--- Required work ---
1. In the text on the inter-chip network, what does the first NPU do after copying data to memory on the second NPU in command-level push mode?
2. Summarize the text on the inter-chip network in two sentences.

--- Page text ---
★ ★ ★ ★
In embodiments, a system includes a high-bandwidth inter-chip network (ICN) that allows communication between neural network processing units (NPUs) in the system. For example, the ICN allows an NPU to communicate with other NPUs on the same compute node or server and also with NPUs on other compute nodes or servers. In embodiments, communication can be at the command level (e.g., at the direct memory access level) and at the instruction level (e.g., at the finer-grained load/store instruction level). The ICN allows NPUs in the system to communicate without using a PCIe bus, thereby avoiding its bandwidth limitations and relative lack of speed.
Data can be transferred between NPUs in a push mode or in a pull mode. When operating in a command-level push mode, a first NPU copies data from memory on the first NPU to memory on a second NPU and then sets a flag on the second NPU, and the second NPU waits until the flag is set to use the data pushed from the first NPU. When operating in a command-level pull mode, a first NPU allocates memory on the first NPU and then sets a flag on the second NPU to indicate the memory on the first NPU is allocated, and the second NPU waits until the flag is set to read the data from the allocated memory on the first NPU. When operating in an instruction-level push mode, an operand associated with a processing task that is being executed by a first processing unit is stored in a buffer on the first processing unit, and a result of the processing task is written to a buffer on a second processing unit.
These and other objects and advantages of the various embodiments of the invention will be recognized by those of ordinary skill in the art after reading the following detailed description of the embodiments that are illustrated in the various drawing figures.
The accompanying drawings, which are incorporated in and form a part of this specification and in which like numerals depict like elements, illustrate embodiments of the present disclosure and, together with the detailed description, serve to explain the principles of the disclosure.
Reference will now be made in detail to the various embodiments of the present disclosure, examples of which are illustrated in the accompanying drawings. While described in conjunction with these embodiments, it will be understood that they are not intended to limit the disclosure to these embodiments. On the contrary, the disclosure is intended to cover alternatives, modifications and equivalents, which may be included within the spirit and scope of the disclosure as defined by the appended claims. Furthermore, in the following detailed description of the present disclosure, numerous specific details are set forth in order to provide a thorough understanding of the present disclosure. However, it will be understood that the present disclosure may be practiced without these specific details. In other instances, well-known methods, procedures, components, and circuits have not been described in detail so as not to unnecessarily obscure aspects of the present disclosure.
★ ★ ★ ★
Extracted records
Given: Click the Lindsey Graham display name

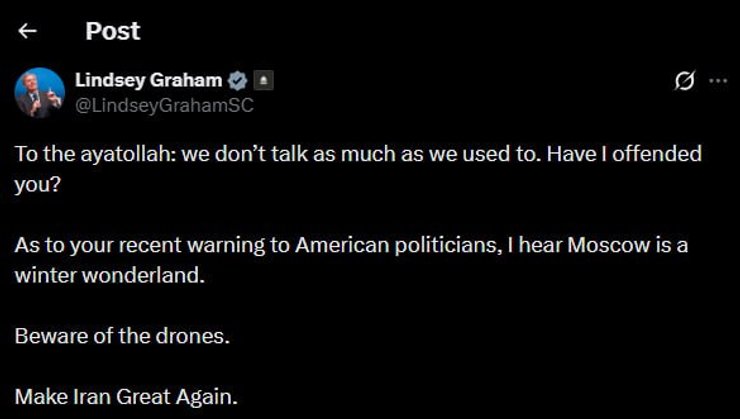Looking at the screenshot, I should pyautogui.click(x=149, y=80).
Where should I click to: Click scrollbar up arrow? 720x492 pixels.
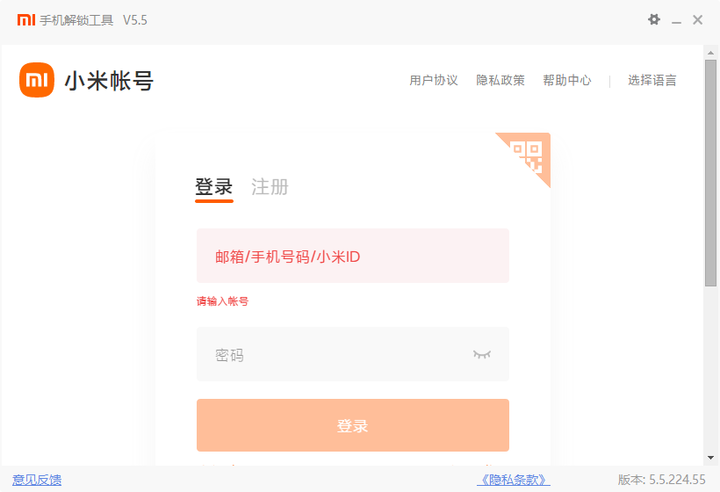(711, 53)
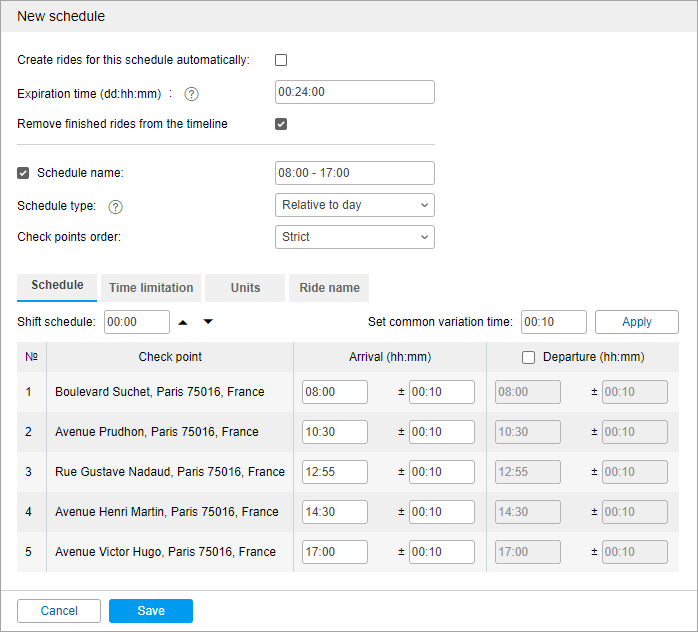Go to the Ride name tab

pyautogui.click(x=329, y=288)
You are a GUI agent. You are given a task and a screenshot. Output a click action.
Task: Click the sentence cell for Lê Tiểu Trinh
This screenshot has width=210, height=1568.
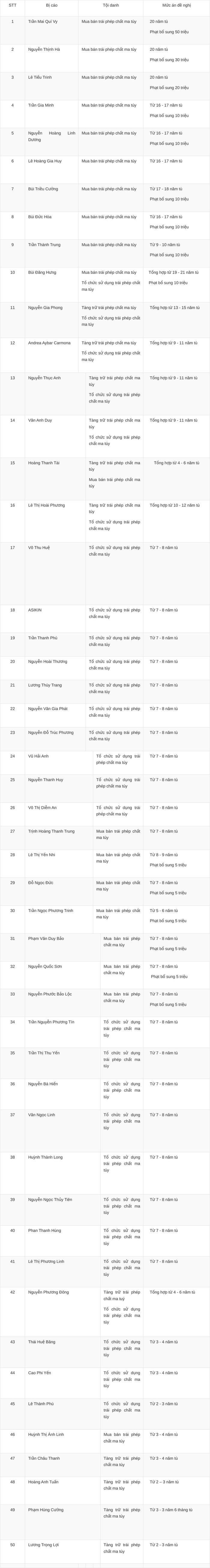(x=176, y=86)
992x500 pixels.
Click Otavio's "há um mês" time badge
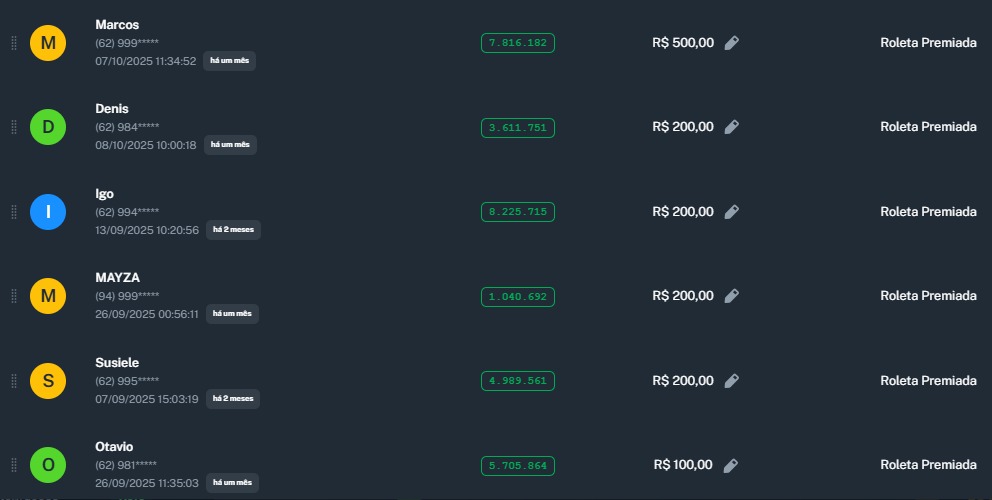coord(232,483)
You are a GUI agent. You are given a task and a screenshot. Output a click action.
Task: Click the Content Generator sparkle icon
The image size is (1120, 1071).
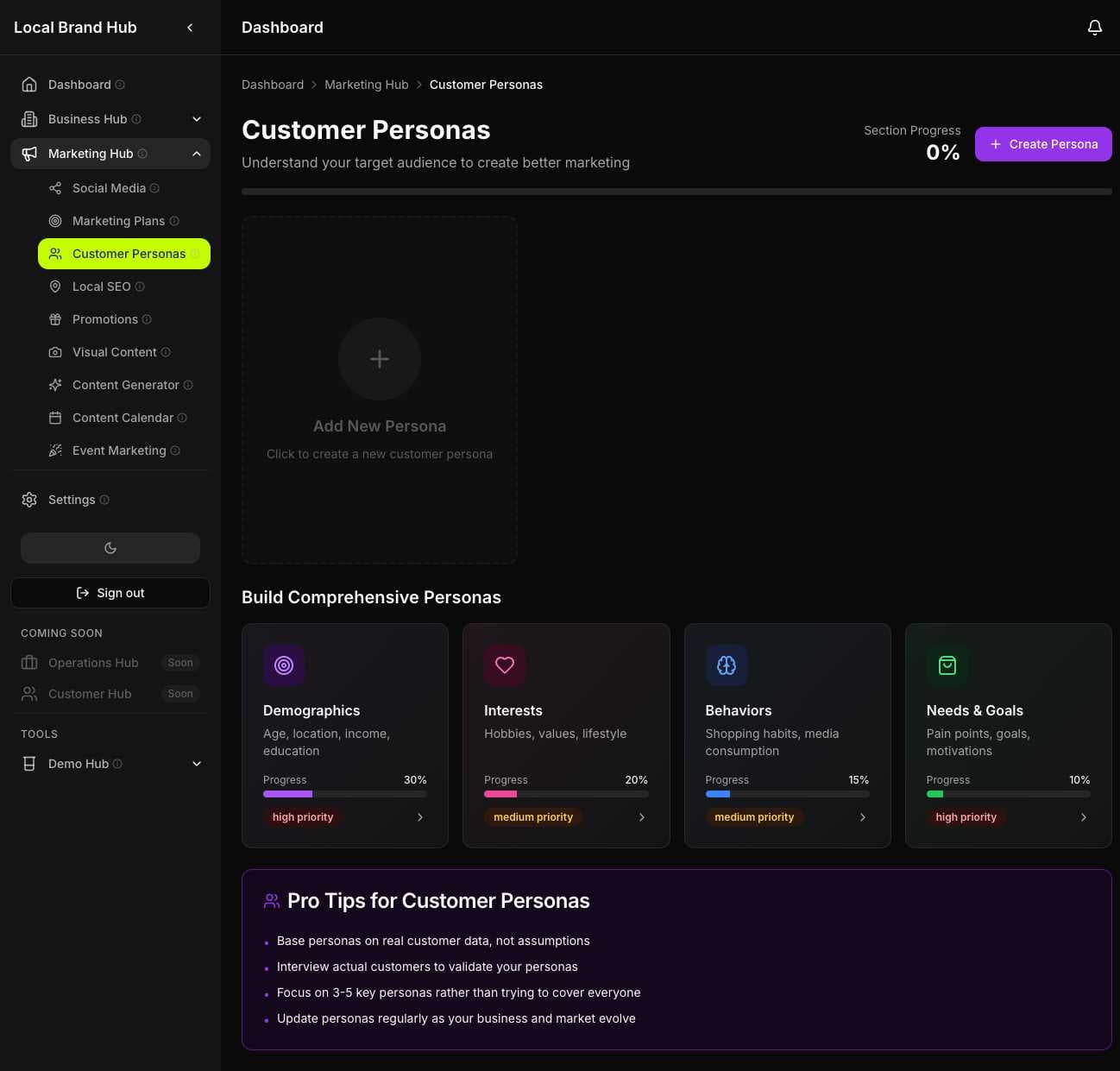tap(55, 385)
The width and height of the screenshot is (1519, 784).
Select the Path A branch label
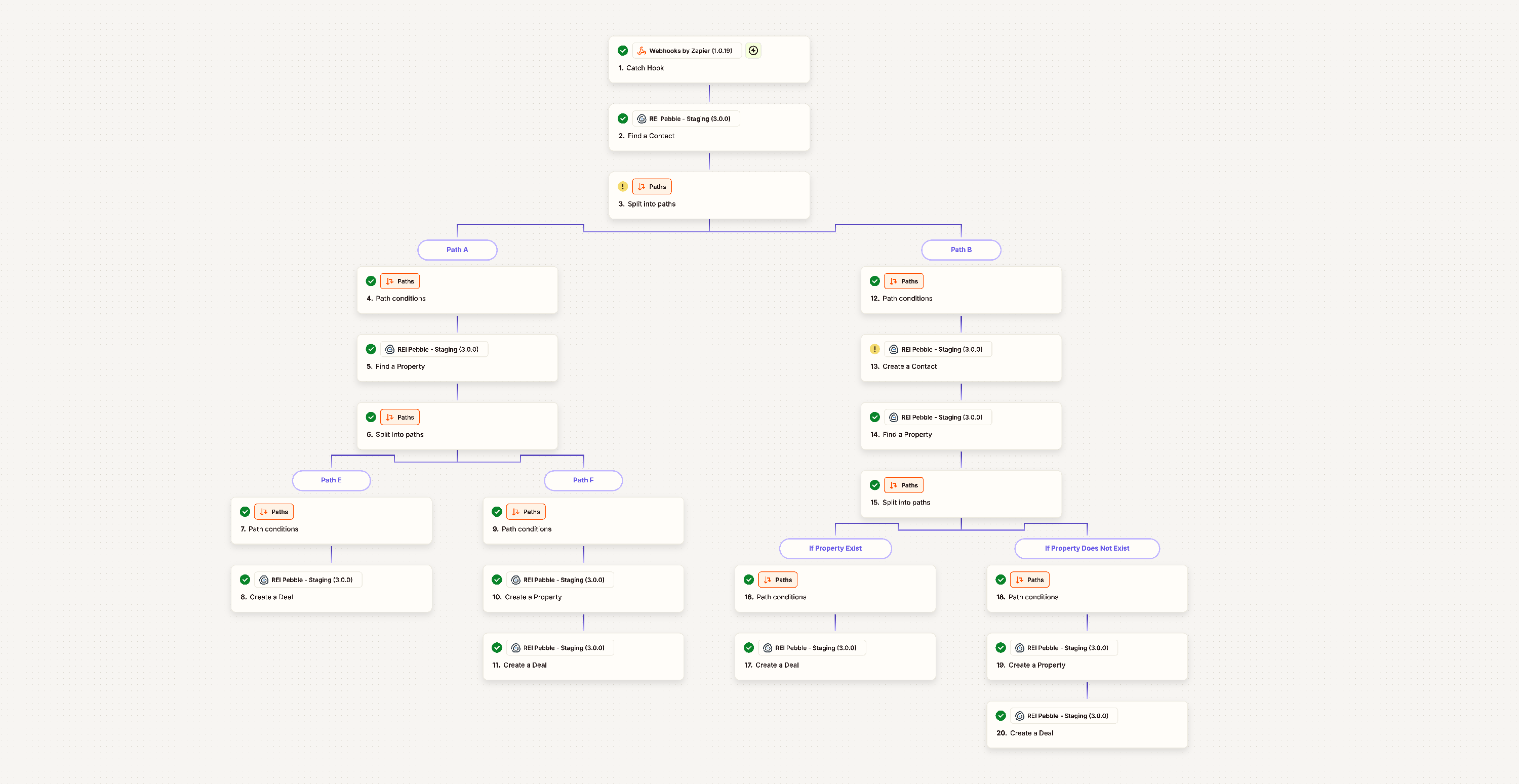tap(457, 250)

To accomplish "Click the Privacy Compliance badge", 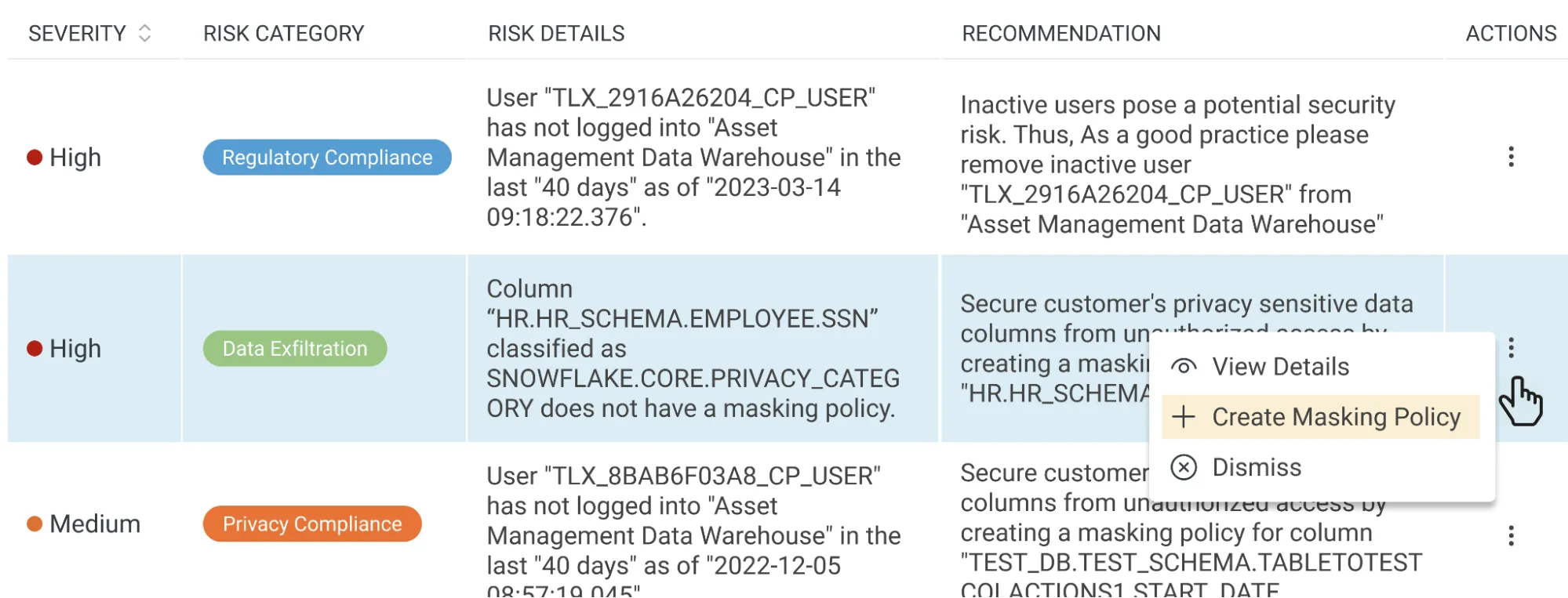I will [x=311, y=523].
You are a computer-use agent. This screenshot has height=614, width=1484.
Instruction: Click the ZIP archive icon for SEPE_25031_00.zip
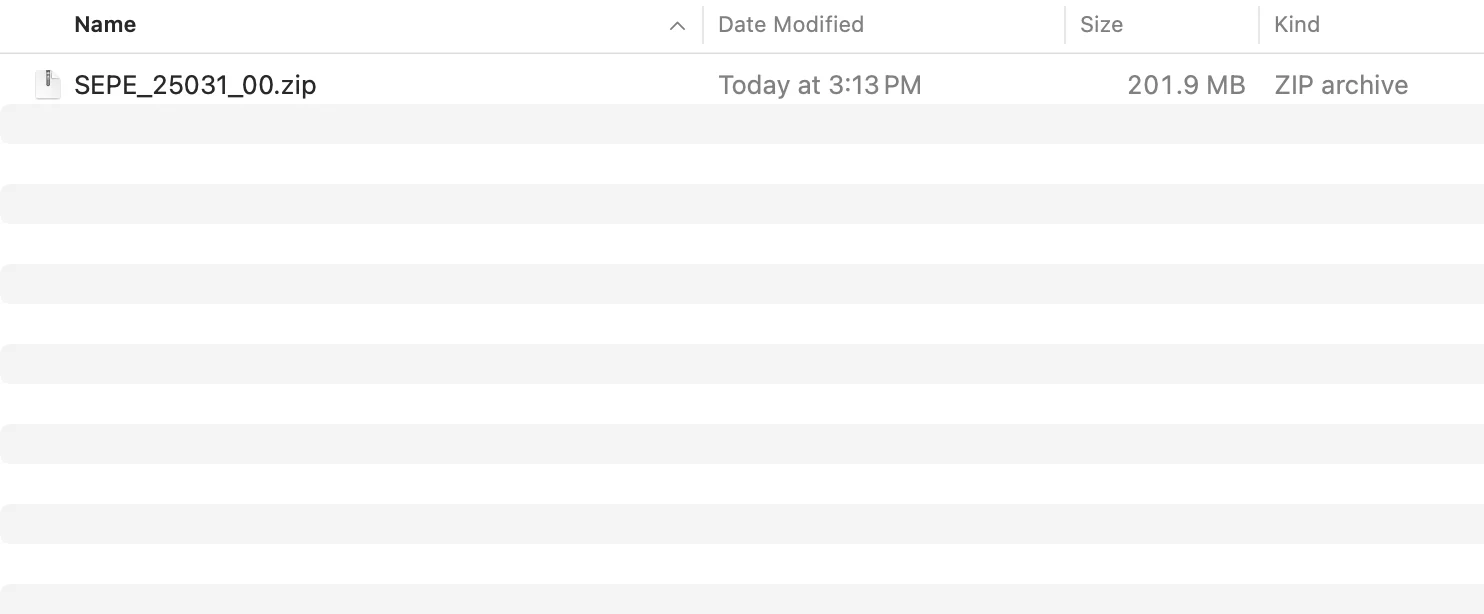pyautogui.click(x=47, y=84)
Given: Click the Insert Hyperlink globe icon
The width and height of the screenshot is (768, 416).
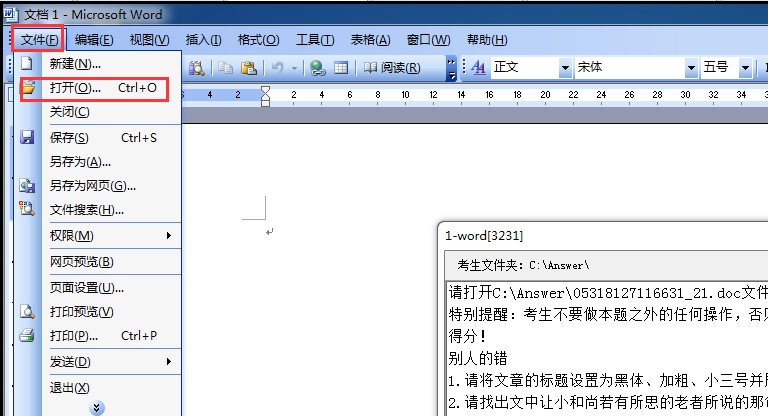Looking at the screenshot, I should [318, 68].
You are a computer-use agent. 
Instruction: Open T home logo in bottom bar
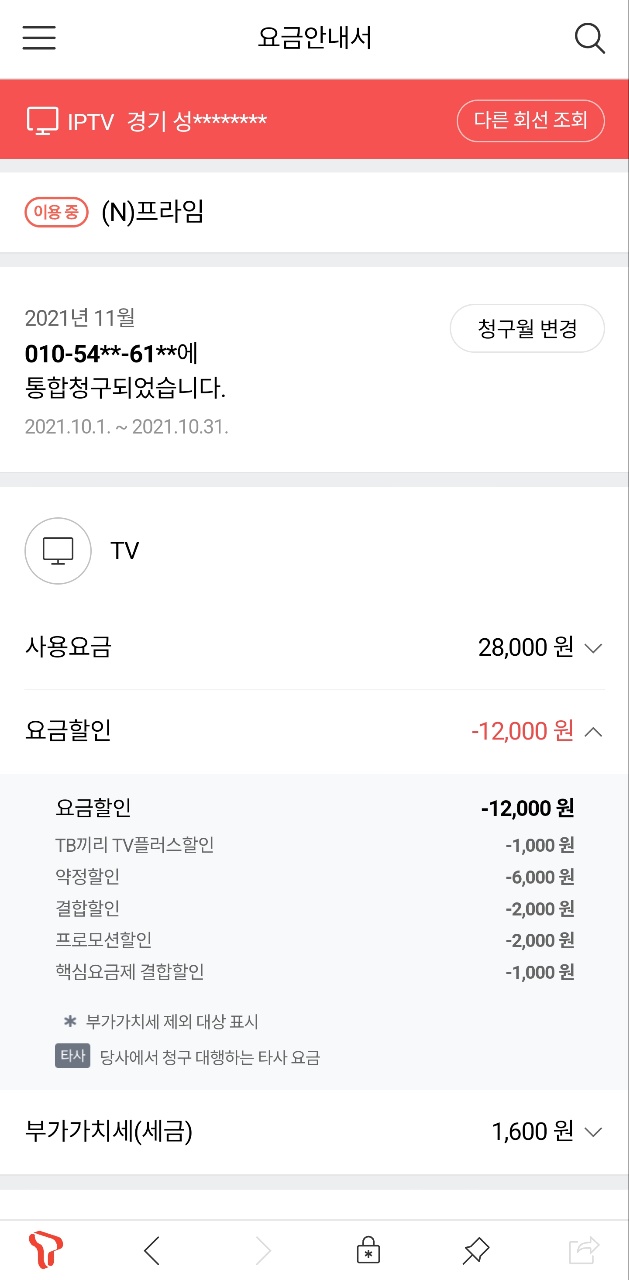click(x=46, y=1250)
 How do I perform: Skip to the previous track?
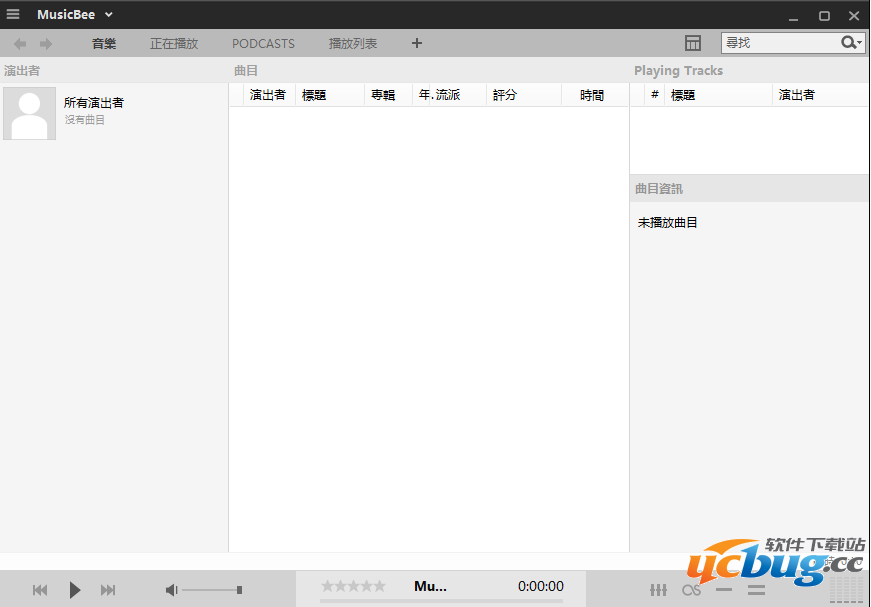(40, 590)
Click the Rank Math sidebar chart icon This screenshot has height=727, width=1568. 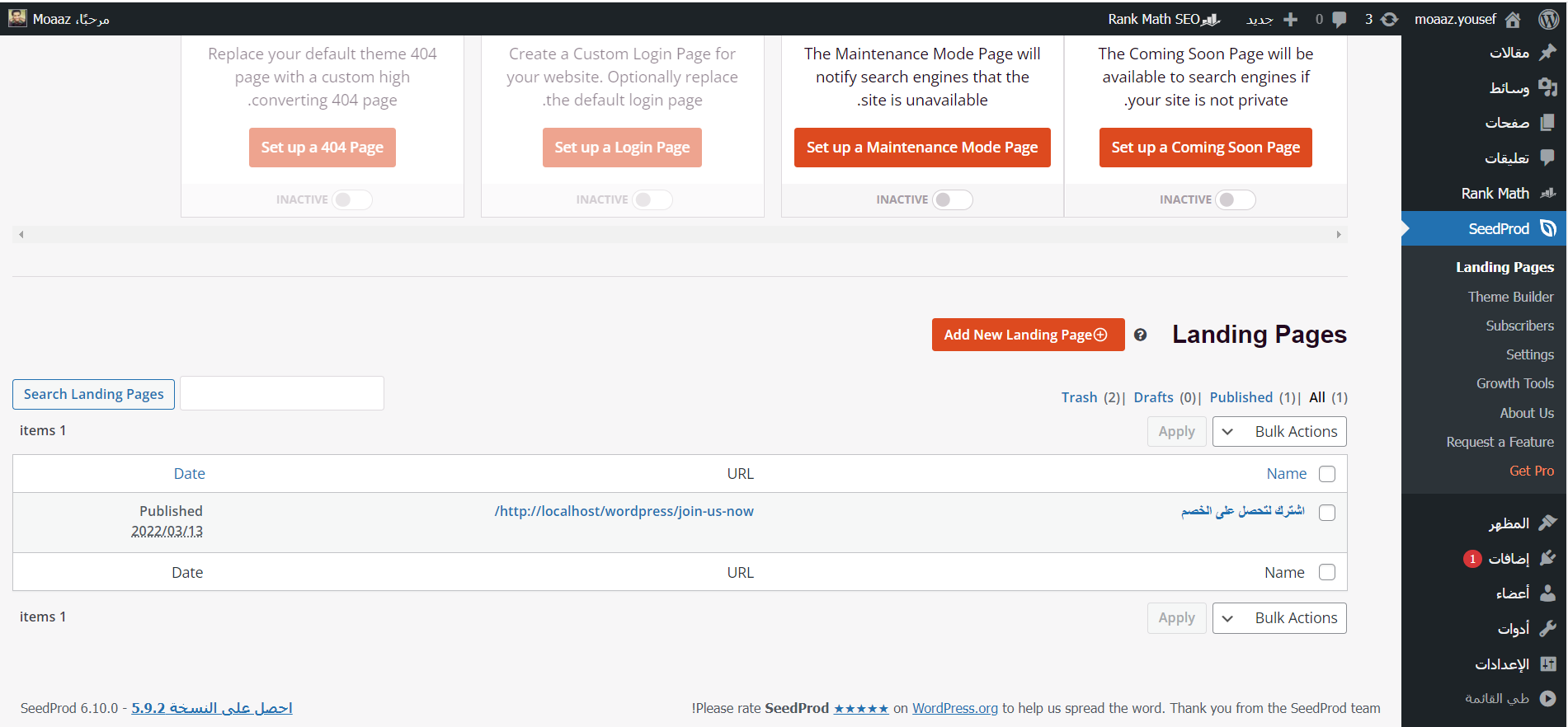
★ ★ ★ ★
--- List of solutions ---
1. It sets a flag on the second NPU.

2. A high-bandwidth inter-chip network lets neural network processing units communicate with each other on the same or different compute nodes without a PCIe bus, at both the command level and the instruction level. Data can move between the units in a push mode or a pull mode, with flags set on the receiving unit to signal when pushed data can be used or allocated memory can be read.